Si uno de cada siete jóvenes británicos -lo acaba de revelar una encuesta- confiesa simpatía por el Estado Islámico, parece evidente que no es España el único país con un serio problema de desafección ciudadana hacia sus gobernantes. Hasta hace poco cabría preguntar por qué unas nuevas generaciones, muy activas contra cualquier forma de violencia en su entorno familiar, académico o profesional, no le hacen ascos a unos individuos que degüellan a sus rehenes, lapidan a las mujeres acusadas de adulterio y cometen tropelías que no se veían desde la época de los nazis. A día de hoy esa pregunta sobra porque a nadie se le escapa que los políticos se han hecho antipáticos aquí y allá; una forma eufemística de decir que se han hecho odiosos por consentir las corruptelas.

Es lógico que la gente reaccione con esa animadversión pero al mismo tiempo resulta preocupante que el remedio elegido sea peor que la enfermedad. Corría ayer el rumor de que la última encuesta del CIS, de inminente difusión, sitúa a Podemos por delante del PP y del PSOE en intención de voto. Bulo o no -el lunes salimos de dudas-, nadie puede negar que muchos de quienes optaron por el PP o por el PSOE en los últimos comicios no tendrán reparos en entregar su papeleta el próximo año a esta formación. Un suceso posible, e incluso probable, que tiene en vilo a las cúpulas dirigentes de ambos partidos. Porque aunque Podemos siga aún por detrás de los dos partidos mayoritarios, negar el creciente apoyo popular que está logrando Pablo Iglesias sería cerrar los ojos a la evidencia.

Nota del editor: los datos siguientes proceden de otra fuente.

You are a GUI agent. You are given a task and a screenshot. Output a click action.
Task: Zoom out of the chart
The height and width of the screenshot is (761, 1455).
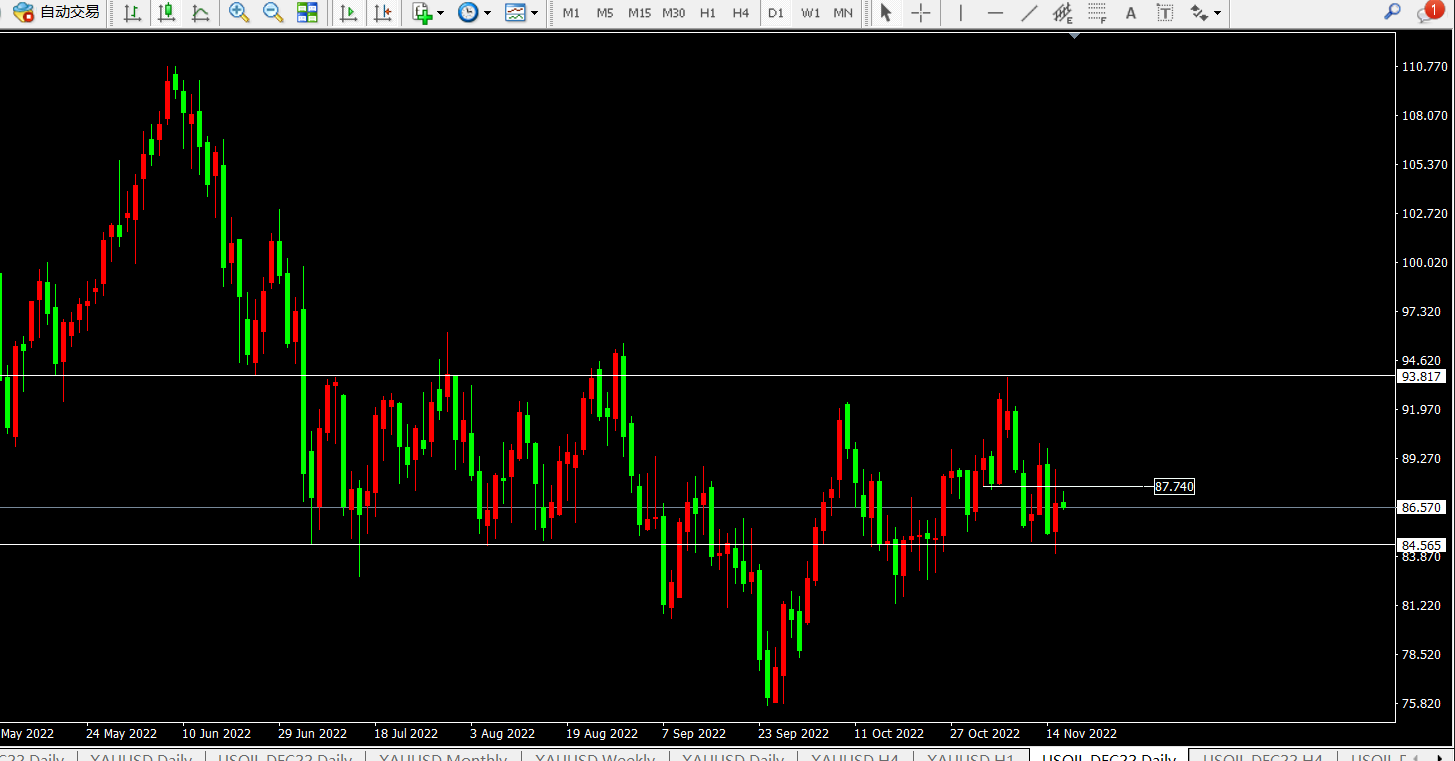(x=272, y=12)
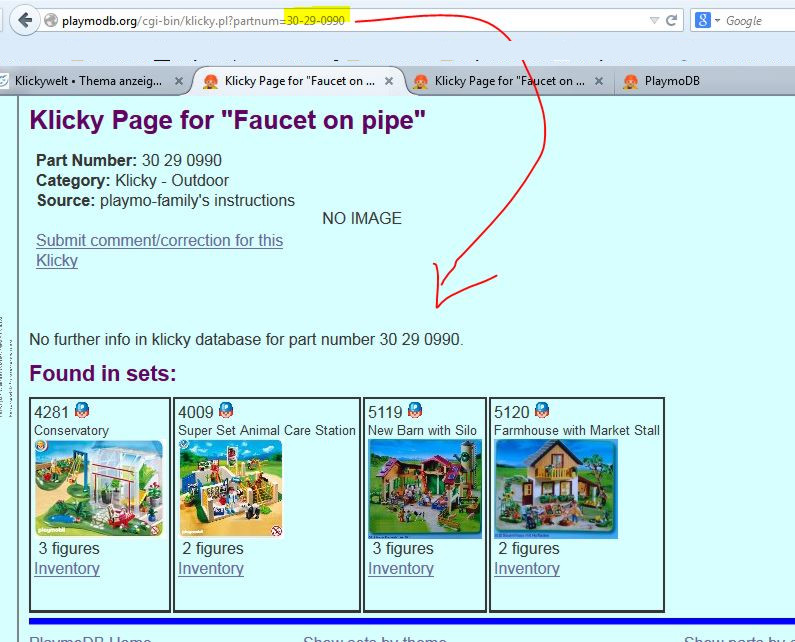Click the Google search engine icon
This screenshot has height=642, width=795.
tap(703, 20)
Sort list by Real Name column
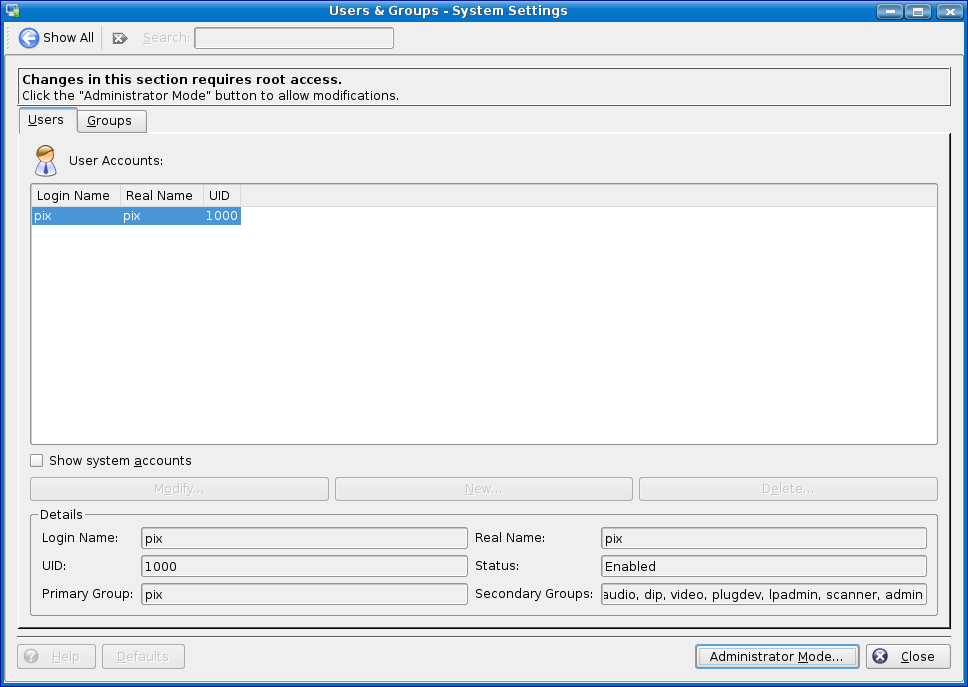The width and height of the screenshot is (968, 687). (160, 196)
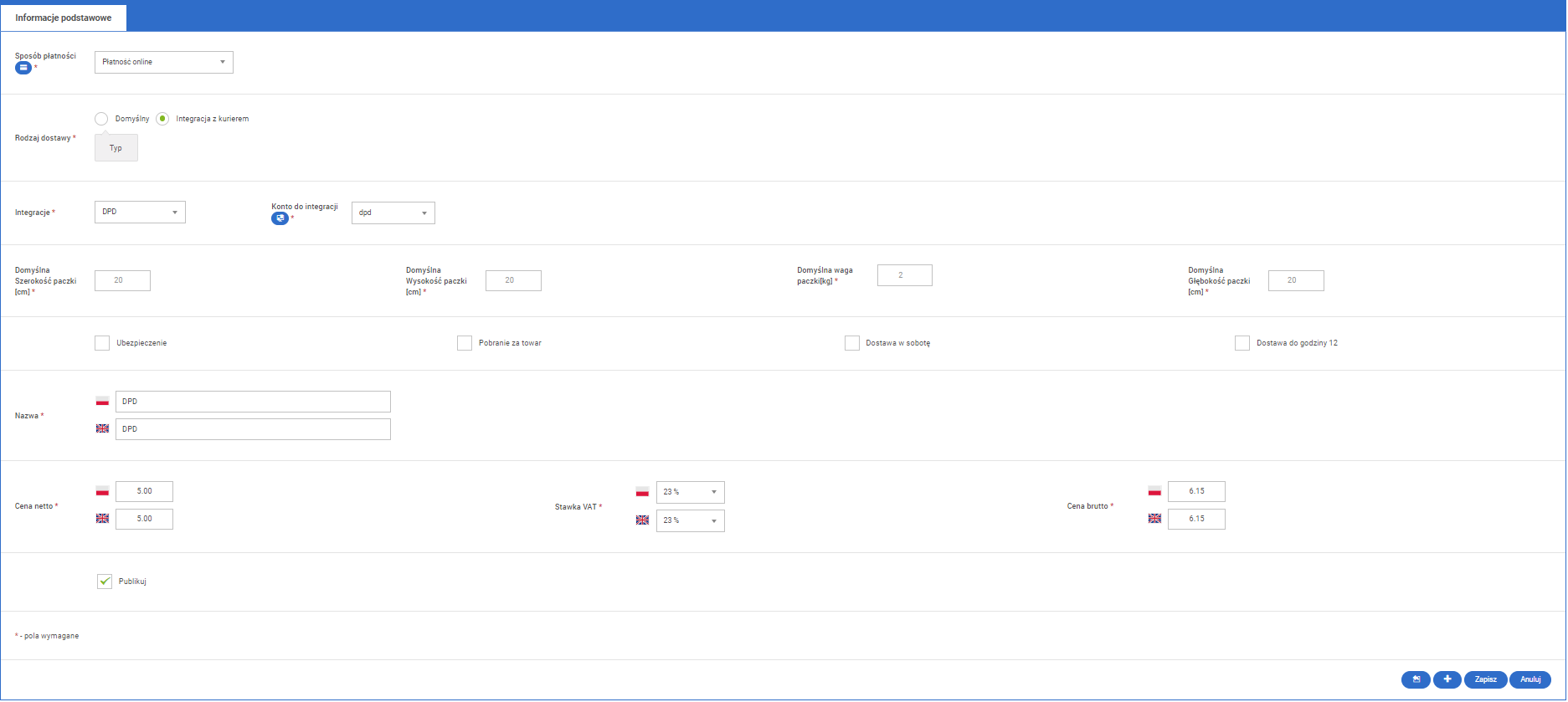This screenshot has height=702, width=1568.
Task: Switch to the Informacje podstawowe tab
Action: (64, 18)
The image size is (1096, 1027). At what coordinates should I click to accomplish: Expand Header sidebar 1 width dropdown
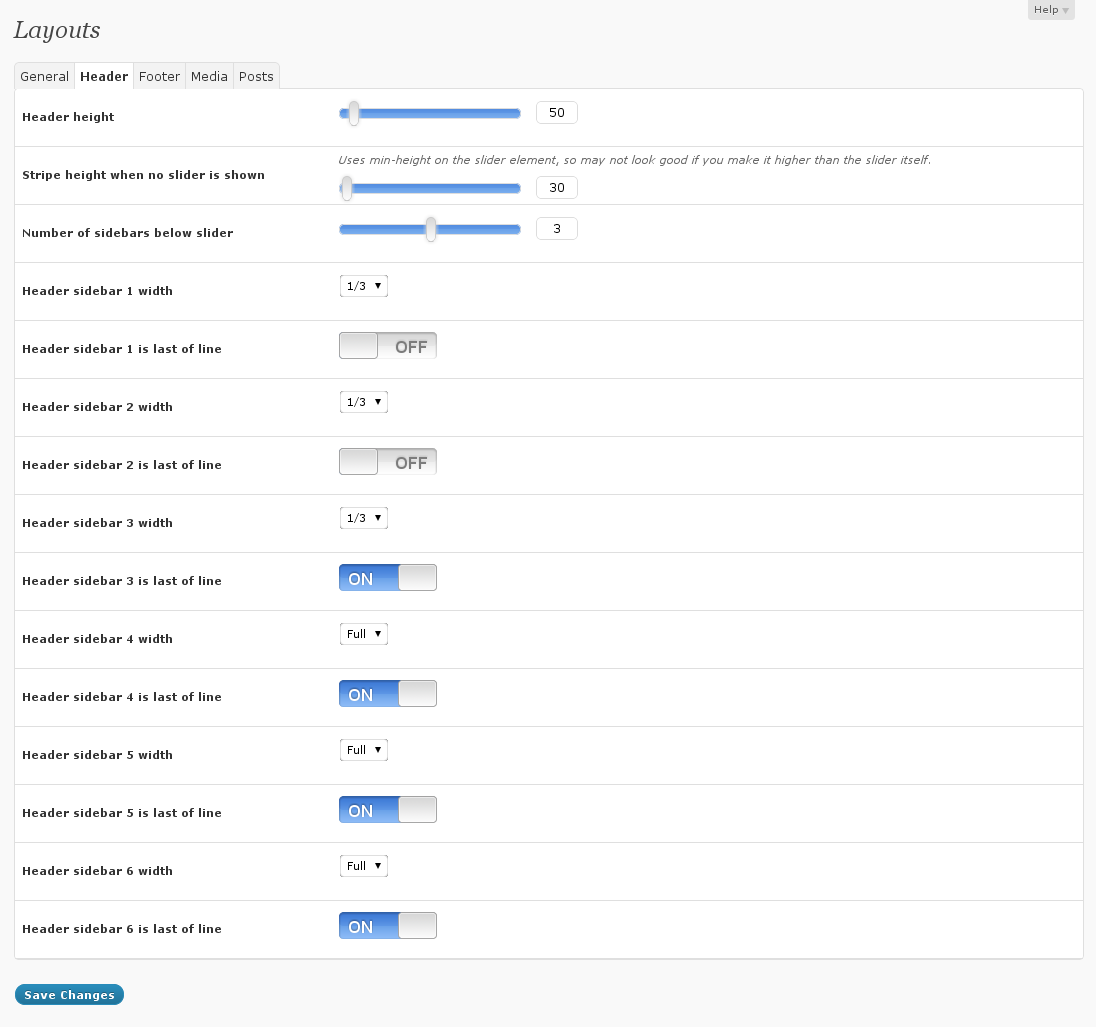click(363, 286)
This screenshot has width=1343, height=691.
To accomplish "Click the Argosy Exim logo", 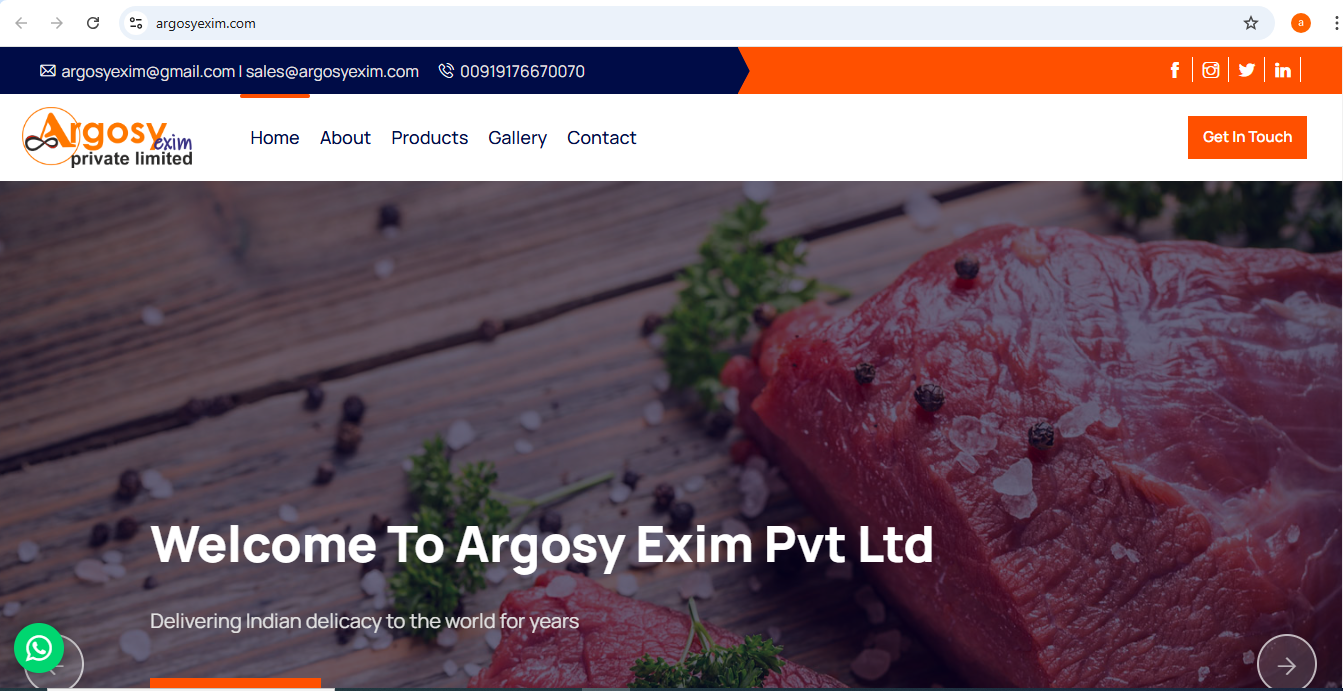I will click(x=108, y=137).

Lo fácil en estos momentos sería decir que ambos partidos se lo han buscado debido a su mano blanda con los corruptos. Le pasó en su día a Felipe González con los beneficiarios de los fondos reservados y con Roldán, cuya inocencia defendió hasta el último minuto ante quienes iban a avisarle de sus andanzas.

Le está sucediendo ahora mismo a Susana Díaz, reticente a expulsar del PSOE andaluz a algunos señores relacionados con los EREs. Y le está aconteciendo a Mariano Rajoy porque, no nos engañemos, el PP no echó a Bárcenas hasta que no le quedó más remedio, mientras que en el caso de Rodrigo Rato esperaron a que pidiera él mismo la suspensión temporal de militancia. Únicamente al desatarse el último escándalo han decidido en la calle Génova actuar con contundencia. Quizá sea un poco tarde.

Culpar a los partidos, insisto, sería lo fácil. Muchos son los que están frotándose las manos ante la debacle que se les viene encima a unos políticos que en general no son indignos, eso por delante, pero que no han sido intolerantes, ni mucho menos, con los sinvergüenzas. Pero optar por Podemos supone castigar a sociatas y peperos azotándonos en nuestra propia espalda. La indecencia es irrespirable pero la utopía revolucionaria siempre ha acabado en un gigantesco desastre.